In our cohort, 80% reached the dose of 3.0 mg daily. Reasons for not uptitrating to the maximum dosage were patient driven. This stresses the importance of adequate guidance of patients and an individual approach for optimal, personalized care. Already in the 70s of the previous century, it was demonstrated that when verbal reinforcement and positive feedback were used, intrinsic motivation tended to increase [18].

Over the course of one year, 25% discontinued the use of liraglutide for various reasons and at different time points. This proportion is in line with other publications [14,19]. The majority of participants who chose to stop using liraglutide in the second half of the year were disappointed in the weight loss and/or the amount of satiety that they experienced.
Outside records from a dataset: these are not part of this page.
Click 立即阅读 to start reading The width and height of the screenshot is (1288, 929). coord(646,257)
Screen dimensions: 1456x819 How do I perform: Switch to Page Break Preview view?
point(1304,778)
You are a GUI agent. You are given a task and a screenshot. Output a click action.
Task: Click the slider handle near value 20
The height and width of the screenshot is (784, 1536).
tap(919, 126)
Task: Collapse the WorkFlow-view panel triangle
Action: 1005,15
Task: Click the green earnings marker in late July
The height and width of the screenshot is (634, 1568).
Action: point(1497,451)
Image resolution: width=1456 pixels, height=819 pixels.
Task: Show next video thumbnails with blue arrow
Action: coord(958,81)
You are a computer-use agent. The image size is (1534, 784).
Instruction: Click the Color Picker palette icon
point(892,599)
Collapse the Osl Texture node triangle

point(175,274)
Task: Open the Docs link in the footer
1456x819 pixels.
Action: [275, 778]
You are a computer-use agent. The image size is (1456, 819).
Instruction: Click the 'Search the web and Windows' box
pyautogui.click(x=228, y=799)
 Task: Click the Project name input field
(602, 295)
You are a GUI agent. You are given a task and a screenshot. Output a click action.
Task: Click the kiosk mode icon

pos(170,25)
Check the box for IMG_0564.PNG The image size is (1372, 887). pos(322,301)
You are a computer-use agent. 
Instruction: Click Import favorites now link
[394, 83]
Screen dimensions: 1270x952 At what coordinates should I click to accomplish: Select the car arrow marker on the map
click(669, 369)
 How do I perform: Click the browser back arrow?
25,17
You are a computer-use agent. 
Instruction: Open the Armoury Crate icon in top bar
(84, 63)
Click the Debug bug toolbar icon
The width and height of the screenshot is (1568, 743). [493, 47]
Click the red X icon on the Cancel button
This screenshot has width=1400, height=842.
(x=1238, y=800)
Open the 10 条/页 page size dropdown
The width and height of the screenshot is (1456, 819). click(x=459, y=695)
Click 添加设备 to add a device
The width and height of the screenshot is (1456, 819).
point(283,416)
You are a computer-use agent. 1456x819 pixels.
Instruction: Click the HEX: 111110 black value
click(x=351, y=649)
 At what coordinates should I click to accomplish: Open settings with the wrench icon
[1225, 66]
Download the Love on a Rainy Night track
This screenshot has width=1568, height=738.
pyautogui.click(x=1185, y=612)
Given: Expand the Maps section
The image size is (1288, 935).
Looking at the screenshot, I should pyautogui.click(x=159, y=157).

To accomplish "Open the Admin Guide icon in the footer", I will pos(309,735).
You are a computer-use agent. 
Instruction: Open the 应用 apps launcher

In the study from Rubino et al. reasons such as personal issues are mentioned and a patient that wished to undergo surgical treatment instead of continuing with medication. On the other hand, discontinuation because of gastrointestinal symptoms occurred only in the first 6 months. This is in line with the randomized clinical trial of Rubino et al., demonstrating the decrease of gastrointestinal symptoms after the first weeks of use [19].

Limitations of the study

It is important to note that for all participants, the treatment program as well as the use of liraglutide were not reimbursed, therefore, study participants may represent a population more motivated to lose weight than the general eligible population as was confirmed in one study on the effect of funding on weight loss after gastric banding: Self-pay patients initially achieved more weight loss [20]. Moreover, our results may not be generalizable to patients who are living with more severe obesity (BMI>50) or younger patients. In the current study the comorbidities were not monitored over time. Therefore, no conclusions can be made on the effect of liraglutide treatment on comorbidity reduction or remission. However, literature describes a positive effect of weight loss on the reduction of comorbidities in patients with obesity [21,22].

Conclusion

The use of liraglutide is well-tolerated and associated with clinically meaningful weight loss in a cohort with a mean BMI of 36 kg/m2 . Gastrointestinal symptoms are not the main reason to stop using liraglutide. Reasons for patients to stop treatment with liraglutide are disappointment in weight loss or effect on satiety and appetite, predominantly after 6 months of use.

Declarations

Conflict of interest statements: The authors have no conflicts of interest to declare.

Funding: No funding.

Acknowledgements: We would like to thank the NOK Clinics teams for their excellent patient care. The author contribution was as follows: IHPM was responsible for designing and writing the protocol, extracting and analyzing data, interpreting results, updating reference lists and writing the paper. MTFJ contributed to writing the protocol, interpreting results, and provided feedback on the paper. JWMG and EJGB contributed to designing the study, data interpretation and provided feedback on the report.